If you sell into the technology space, then you need to plan for acquisitions and their impact on your revenue stream. M&A is both a threat and an opportunity. It is a Yin / Yang situation for sales reps.
There are several ways in which acquisitions can result in a customer drop or lost revenue:
- If your customer is “acqhired” by a company in another industry, then their talent is often re-purposed, and they may no longer require your product or services.
- The acquirer may be a customer of a competitor and not looking to change vendors. The acquirer may be tied into a long-term contract or they may be satisfied with their current solution.
- Both companies are customers, but volume pricing results in revenue decline at renewal. This can be made worse if the firm is looking to obtain efficiencies through layoffs or process efficiencies.
- Your key contacts are let go or assigned to other duties.
- The acquiring company has lengthy and expensive procurement processes that delay renewals or cause a drop as your POC is unwilling to navigate the new purchasing system.

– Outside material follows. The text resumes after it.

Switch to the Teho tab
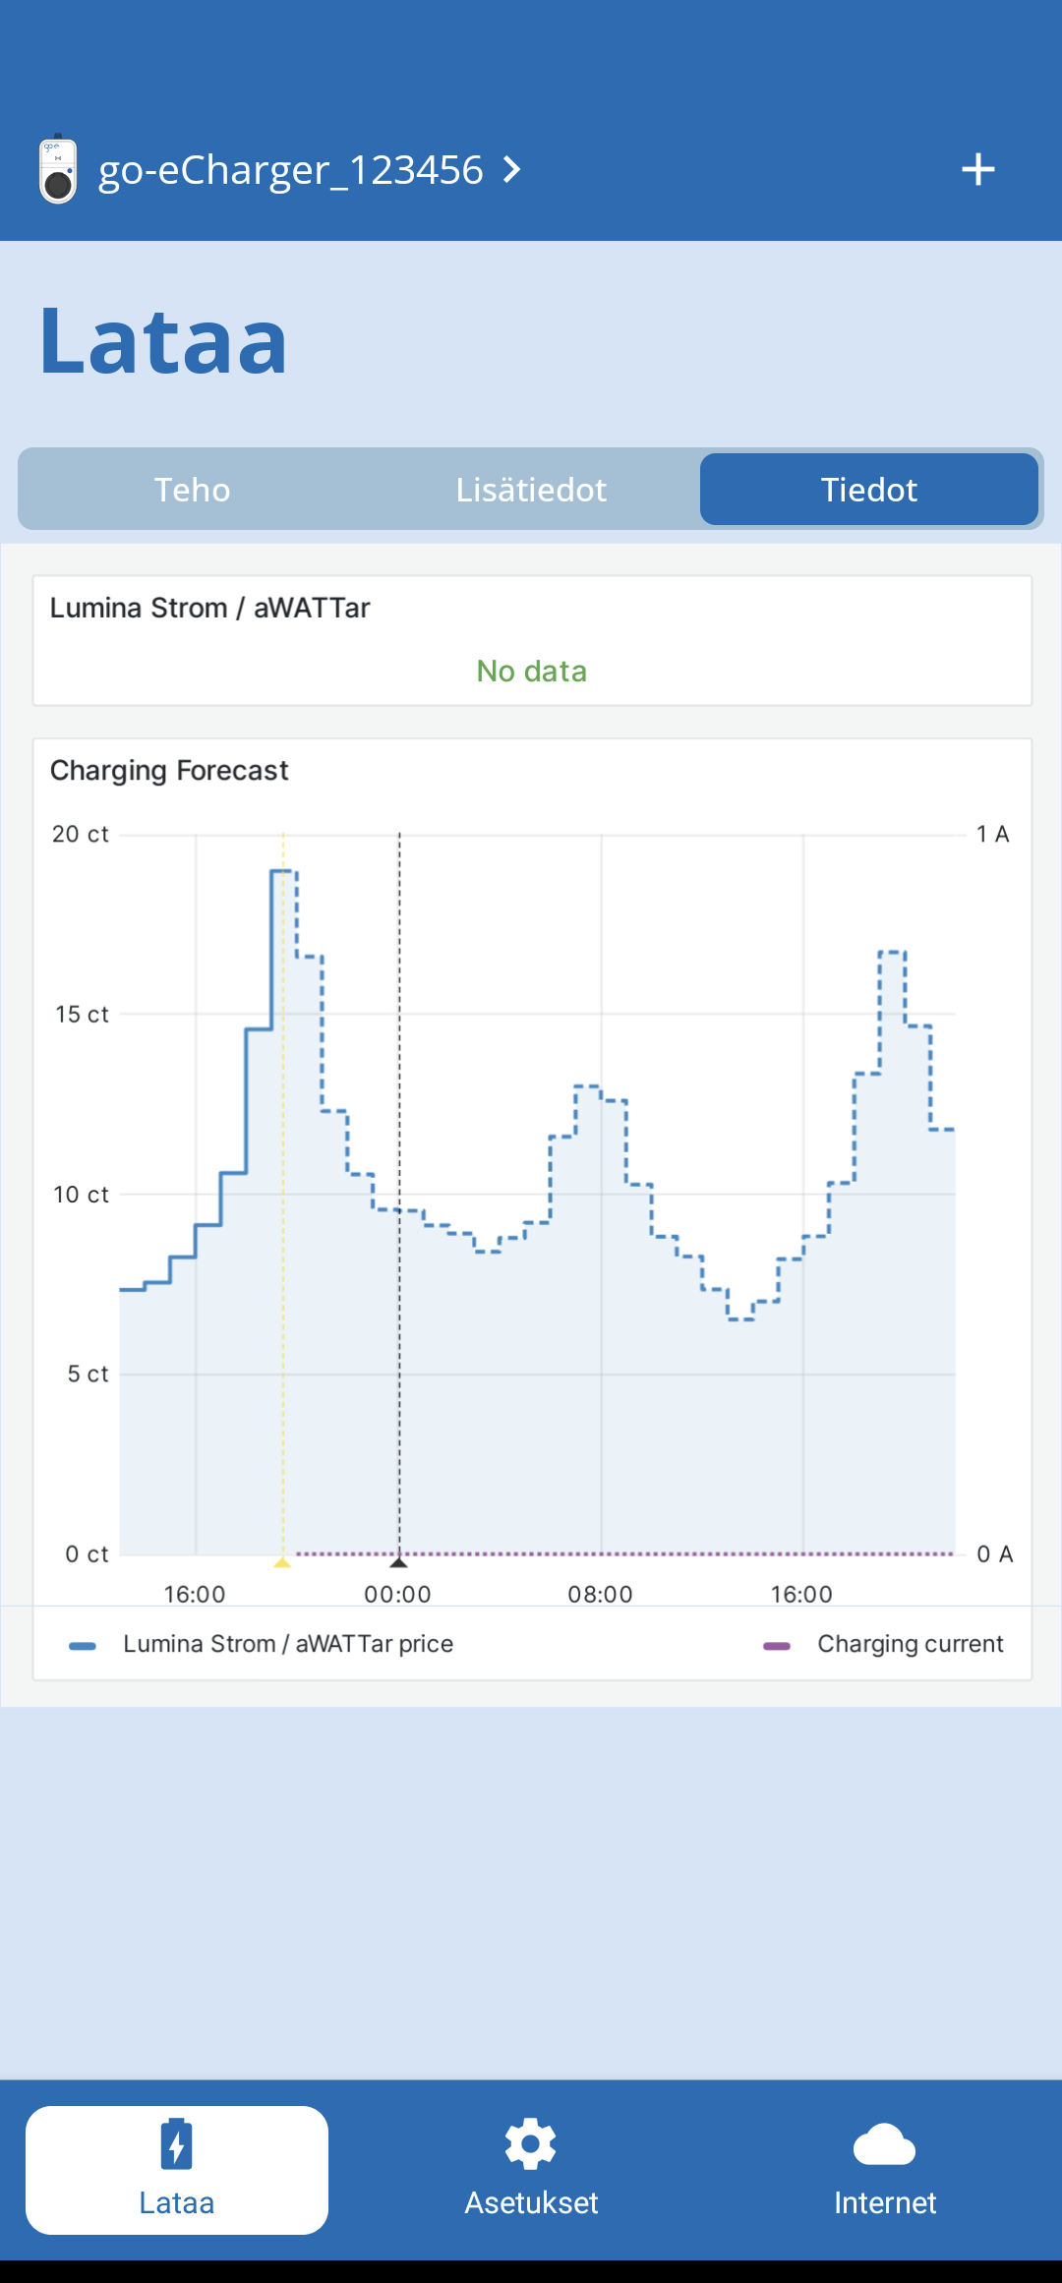The height and width of the screenshot is (2283, 1062). click(x=192, y=490)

But it also presents opportunities to cross-sell into new divisions and creates a greater openness to new ideas and solutions. Likewise, the new parent may be a good fit for other products and services from your firm.
Thus, it is important to be present during these windows of opportunity and risk. Here are a few recommendations:
- Reach out to your advocates and congratulate them on the transaction. Keep the note short and indicate you’ll reach out to them again in a few weeks once the dust has settled. Employees, particularly at acquired firms, are nervous and often initially in the dark about what it means to them and their department, so give them a little space to breathe while acknowledging their new reality. Then make sure to follow up a few weeks later as promised.

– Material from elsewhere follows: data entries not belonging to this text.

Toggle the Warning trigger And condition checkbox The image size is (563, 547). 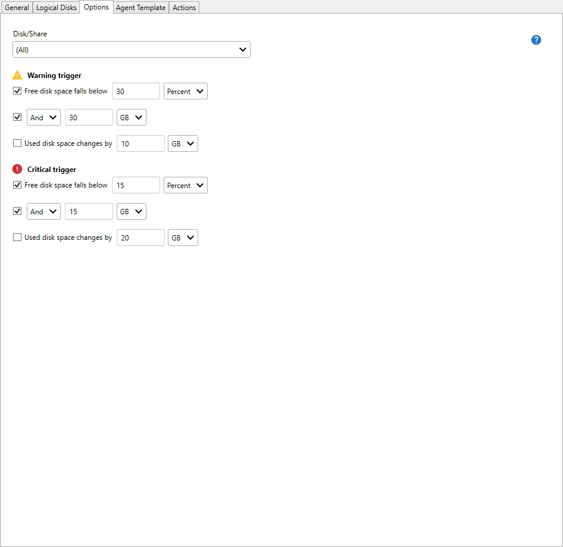17,117
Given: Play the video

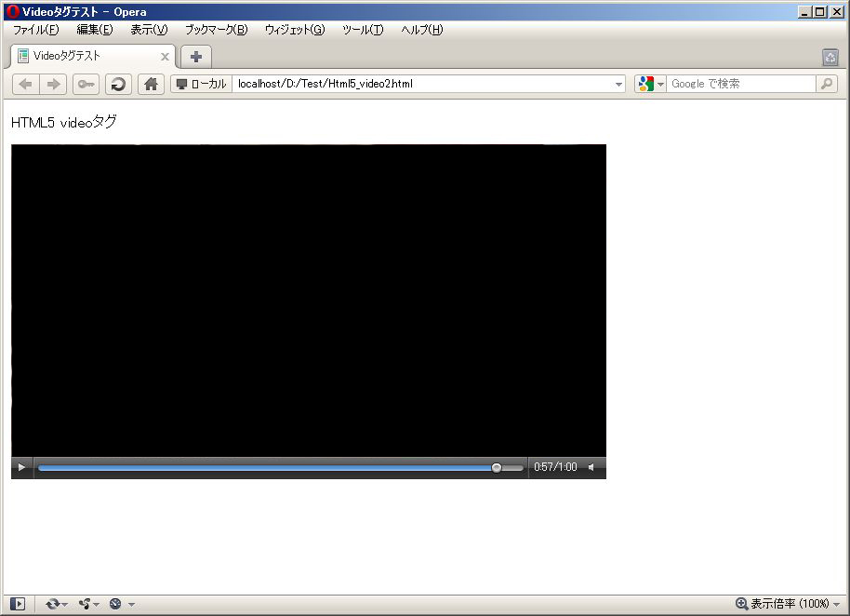Looking at the screenshot, I should [22, 467].
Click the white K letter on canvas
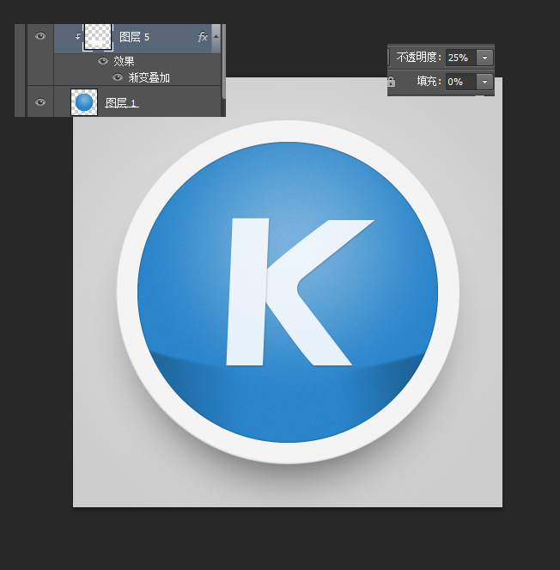 point(247,292)
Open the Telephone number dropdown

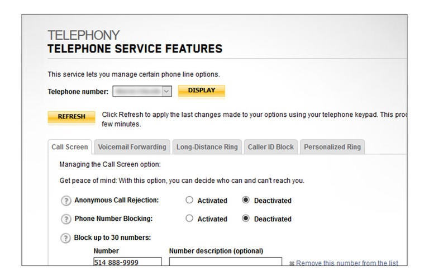142,91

- If your current advocates and influencers aren’t LinkedIn connections, then send out the connection requests. This is the easiest way to see if their titles or roles change.
- Track any departures to new companies. They are likely to be your future advocates or deal influencers so keep the conversation going even if they don’t represent any near-term opportunities.
- If key individuals depart, then move quickly to reestablish connections with their replacements or former departmental colleagues. Don’t leave gaps with the buying committee.
- Ask for referrals into the new organization.
- Be flexible in your contracts. Being intransigent and holding firms to current contracts when they wish to renegotiate ensures current revenue but increases the likelihood that you will be dropped in the future. Consider the impact on their LTV by being intransigent.
- Honestly evaluate the impact on your pipeline and discuss it with your management. Opportunities may be pushed out and renewals put at risk. Update your account plan and work with your sales director to manage
dealand broader account risk.
Remember that no customer is permanent. You need to both deepen and widen your relationships. The broader your set of relationships, the more stable your LTV and the greater your likelihood of withstanding acquisitions, changes in top leadership, and departures of your cheerleaders. The best way to prepare for an acquisition is to have established a broad set of relationships across your key accounts. Relying on one or two champions leaves you vulnerable.